• _Exercise instructions_: Of all the entries below, retype only the lines from the one with "Screen dimensions: 813x498" through the one with "Task: Go to 弥生トップページ in top navigation", exactly as they appear.

• _Source data_:
==============================
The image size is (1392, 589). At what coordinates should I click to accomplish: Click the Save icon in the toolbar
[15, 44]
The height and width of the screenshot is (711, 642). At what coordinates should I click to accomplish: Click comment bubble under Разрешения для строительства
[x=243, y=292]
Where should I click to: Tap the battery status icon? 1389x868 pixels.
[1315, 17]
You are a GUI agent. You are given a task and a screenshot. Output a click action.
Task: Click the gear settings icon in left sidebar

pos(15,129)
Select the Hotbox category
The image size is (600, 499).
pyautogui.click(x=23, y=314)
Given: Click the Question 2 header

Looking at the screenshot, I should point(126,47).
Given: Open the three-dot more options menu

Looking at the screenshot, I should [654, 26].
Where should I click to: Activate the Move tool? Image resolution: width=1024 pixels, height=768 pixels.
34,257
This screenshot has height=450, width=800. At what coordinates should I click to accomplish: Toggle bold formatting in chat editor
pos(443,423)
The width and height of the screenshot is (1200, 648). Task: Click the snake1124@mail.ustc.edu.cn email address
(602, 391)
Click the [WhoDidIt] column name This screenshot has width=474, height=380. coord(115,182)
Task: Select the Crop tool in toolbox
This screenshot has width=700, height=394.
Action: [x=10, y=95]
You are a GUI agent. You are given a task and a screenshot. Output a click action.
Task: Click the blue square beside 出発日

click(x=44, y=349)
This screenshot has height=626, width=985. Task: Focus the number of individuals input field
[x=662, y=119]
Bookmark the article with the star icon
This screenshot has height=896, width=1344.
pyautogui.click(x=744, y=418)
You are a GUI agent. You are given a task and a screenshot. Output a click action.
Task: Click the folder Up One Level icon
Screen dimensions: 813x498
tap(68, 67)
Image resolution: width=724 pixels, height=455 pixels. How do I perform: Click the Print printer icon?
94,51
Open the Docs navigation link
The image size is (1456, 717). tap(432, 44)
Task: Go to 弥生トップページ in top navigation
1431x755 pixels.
==============================
• _Response to this exercise_:
Screen dimensions: 813x498
tap(68, 67)
Image resolution: width=724 pixels, height=455 pixels. How do I perform: Click the Print printer icon?
94,51
Open the Docs navigation link
The image size is (1456, 717). tap(432, 44)
Task: Go to 弥生トップページ in top navigation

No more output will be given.